_What you are asked to do_: Below are records; report the number of lines in them that include the word "computer", with no other text.

_Data extracts_:
____________

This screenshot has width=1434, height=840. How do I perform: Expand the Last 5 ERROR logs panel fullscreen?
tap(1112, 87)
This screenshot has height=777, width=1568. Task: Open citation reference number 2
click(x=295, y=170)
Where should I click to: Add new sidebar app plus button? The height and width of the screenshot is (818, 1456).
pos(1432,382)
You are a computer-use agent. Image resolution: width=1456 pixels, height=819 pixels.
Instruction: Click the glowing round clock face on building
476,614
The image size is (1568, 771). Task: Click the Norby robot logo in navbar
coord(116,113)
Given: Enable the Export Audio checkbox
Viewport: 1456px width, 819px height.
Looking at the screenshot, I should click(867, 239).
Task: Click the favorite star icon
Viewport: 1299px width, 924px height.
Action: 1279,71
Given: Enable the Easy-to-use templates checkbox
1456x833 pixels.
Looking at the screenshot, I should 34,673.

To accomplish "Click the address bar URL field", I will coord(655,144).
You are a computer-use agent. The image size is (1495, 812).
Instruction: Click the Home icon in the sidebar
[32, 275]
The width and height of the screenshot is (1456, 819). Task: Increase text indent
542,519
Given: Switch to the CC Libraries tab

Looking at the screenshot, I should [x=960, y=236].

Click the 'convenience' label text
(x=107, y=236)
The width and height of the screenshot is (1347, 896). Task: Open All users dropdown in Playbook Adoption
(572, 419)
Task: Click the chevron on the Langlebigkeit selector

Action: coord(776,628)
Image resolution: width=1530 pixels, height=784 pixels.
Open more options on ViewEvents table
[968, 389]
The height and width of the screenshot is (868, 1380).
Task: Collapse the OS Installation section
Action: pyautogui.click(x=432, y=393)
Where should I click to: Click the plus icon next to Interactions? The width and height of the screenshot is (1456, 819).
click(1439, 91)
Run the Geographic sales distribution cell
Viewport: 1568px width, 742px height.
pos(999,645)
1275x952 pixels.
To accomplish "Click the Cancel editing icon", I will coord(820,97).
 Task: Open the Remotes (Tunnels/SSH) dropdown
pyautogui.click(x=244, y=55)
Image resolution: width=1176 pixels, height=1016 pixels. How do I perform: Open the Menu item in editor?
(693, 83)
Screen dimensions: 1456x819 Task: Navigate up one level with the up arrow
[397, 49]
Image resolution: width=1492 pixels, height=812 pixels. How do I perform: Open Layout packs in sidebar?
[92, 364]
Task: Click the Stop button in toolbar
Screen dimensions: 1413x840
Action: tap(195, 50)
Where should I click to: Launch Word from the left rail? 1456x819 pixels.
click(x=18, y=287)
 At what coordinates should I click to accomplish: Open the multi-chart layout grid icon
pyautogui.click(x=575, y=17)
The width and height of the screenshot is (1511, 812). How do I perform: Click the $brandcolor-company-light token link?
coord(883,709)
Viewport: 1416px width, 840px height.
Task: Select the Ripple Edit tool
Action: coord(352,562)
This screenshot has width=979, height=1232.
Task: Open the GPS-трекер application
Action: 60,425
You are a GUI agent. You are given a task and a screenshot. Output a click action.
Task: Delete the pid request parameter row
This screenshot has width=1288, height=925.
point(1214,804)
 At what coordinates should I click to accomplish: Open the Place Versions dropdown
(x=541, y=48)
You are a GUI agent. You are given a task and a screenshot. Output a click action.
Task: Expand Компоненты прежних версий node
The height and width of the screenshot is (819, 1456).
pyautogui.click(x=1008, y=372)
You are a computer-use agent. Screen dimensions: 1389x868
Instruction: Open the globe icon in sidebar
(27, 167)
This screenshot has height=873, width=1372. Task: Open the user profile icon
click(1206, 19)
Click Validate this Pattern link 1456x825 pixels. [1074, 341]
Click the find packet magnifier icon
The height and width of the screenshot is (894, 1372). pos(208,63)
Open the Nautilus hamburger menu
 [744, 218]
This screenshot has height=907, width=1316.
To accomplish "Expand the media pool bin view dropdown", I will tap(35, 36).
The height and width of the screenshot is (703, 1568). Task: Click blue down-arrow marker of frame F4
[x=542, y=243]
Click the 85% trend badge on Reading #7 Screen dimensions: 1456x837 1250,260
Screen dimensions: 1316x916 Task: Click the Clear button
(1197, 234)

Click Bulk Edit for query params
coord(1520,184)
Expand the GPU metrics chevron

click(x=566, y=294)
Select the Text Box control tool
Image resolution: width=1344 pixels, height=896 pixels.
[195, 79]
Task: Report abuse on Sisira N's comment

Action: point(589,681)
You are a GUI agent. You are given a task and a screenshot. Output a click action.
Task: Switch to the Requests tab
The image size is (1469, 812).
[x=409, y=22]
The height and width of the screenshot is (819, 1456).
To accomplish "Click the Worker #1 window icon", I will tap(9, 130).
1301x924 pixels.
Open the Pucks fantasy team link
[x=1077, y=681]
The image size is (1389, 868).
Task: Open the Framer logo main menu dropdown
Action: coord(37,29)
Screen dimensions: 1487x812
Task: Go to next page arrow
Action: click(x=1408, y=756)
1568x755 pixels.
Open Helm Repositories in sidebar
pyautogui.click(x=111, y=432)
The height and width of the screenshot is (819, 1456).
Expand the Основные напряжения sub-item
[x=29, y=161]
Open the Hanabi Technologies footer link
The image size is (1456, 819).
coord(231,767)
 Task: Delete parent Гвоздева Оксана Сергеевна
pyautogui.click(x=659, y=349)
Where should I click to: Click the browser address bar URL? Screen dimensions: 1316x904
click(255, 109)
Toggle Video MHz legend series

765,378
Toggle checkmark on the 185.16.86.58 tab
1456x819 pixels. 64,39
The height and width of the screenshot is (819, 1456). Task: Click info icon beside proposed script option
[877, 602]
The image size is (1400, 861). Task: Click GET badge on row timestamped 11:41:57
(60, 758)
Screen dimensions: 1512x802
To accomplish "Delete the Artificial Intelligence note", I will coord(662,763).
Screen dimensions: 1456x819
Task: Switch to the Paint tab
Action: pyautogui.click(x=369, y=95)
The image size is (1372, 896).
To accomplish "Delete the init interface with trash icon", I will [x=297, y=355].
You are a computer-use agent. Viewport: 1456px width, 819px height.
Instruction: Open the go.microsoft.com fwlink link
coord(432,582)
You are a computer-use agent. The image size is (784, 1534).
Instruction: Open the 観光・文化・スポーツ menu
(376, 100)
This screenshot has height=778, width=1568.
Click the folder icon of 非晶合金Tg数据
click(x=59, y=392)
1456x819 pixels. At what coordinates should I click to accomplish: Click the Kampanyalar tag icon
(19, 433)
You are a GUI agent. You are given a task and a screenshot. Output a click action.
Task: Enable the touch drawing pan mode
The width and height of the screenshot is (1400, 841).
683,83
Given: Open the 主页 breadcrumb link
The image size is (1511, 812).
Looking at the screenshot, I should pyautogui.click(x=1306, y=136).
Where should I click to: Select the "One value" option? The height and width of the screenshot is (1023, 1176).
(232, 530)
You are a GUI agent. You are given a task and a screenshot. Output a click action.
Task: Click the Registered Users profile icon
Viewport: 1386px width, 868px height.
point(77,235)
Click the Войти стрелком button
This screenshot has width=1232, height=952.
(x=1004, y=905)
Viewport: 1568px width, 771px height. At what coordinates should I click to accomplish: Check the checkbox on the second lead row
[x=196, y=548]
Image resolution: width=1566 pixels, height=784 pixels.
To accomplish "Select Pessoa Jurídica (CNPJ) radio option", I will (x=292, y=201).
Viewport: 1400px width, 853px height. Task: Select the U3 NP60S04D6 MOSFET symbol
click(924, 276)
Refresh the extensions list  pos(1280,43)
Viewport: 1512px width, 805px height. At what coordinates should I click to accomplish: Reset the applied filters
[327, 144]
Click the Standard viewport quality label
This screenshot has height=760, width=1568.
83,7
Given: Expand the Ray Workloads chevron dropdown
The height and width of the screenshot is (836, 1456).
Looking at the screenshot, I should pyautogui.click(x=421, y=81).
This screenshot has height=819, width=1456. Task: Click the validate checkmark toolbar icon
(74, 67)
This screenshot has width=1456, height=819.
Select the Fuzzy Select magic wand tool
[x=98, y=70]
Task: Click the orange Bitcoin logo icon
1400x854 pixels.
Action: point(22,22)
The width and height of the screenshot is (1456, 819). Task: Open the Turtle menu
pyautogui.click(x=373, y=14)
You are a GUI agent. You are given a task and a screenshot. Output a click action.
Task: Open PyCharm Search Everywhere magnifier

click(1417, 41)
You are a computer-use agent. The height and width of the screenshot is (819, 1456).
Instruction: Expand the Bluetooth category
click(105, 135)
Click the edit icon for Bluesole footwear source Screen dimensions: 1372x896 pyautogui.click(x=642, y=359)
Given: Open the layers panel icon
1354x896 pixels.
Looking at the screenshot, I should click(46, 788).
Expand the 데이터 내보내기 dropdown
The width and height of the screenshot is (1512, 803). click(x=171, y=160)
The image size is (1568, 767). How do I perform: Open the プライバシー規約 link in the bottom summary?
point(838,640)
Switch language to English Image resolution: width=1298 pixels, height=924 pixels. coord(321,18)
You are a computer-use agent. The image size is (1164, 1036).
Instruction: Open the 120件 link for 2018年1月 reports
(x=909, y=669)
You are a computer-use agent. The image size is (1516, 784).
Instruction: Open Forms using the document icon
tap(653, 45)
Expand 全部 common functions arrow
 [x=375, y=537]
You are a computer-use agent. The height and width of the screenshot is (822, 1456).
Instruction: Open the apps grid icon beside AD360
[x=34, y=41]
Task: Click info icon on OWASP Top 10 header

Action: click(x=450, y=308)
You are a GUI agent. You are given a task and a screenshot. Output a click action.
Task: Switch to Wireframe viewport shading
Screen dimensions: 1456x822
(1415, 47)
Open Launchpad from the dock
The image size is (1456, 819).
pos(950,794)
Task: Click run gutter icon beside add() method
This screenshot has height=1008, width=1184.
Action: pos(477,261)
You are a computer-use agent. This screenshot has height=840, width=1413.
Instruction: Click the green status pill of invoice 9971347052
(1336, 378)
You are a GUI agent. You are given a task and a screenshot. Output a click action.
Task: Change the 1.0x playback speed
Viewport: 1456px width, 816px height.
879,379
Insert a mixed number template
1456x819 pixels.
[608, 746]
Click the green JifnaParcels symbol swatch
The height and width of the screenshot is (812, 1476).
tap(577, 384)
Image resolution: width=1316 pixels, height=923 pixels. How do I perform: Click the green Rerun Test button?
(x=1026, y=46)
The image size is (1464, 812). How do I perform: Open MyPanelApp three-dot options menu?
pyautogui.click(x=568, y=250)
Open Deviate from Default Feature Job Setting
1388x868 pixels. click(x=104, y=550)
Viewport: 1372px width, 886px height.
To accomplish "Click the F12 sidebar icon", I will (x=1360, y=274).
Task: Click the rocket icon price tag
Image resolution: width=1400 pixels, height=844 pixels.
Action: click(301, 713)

____________

_Result of this task_: 10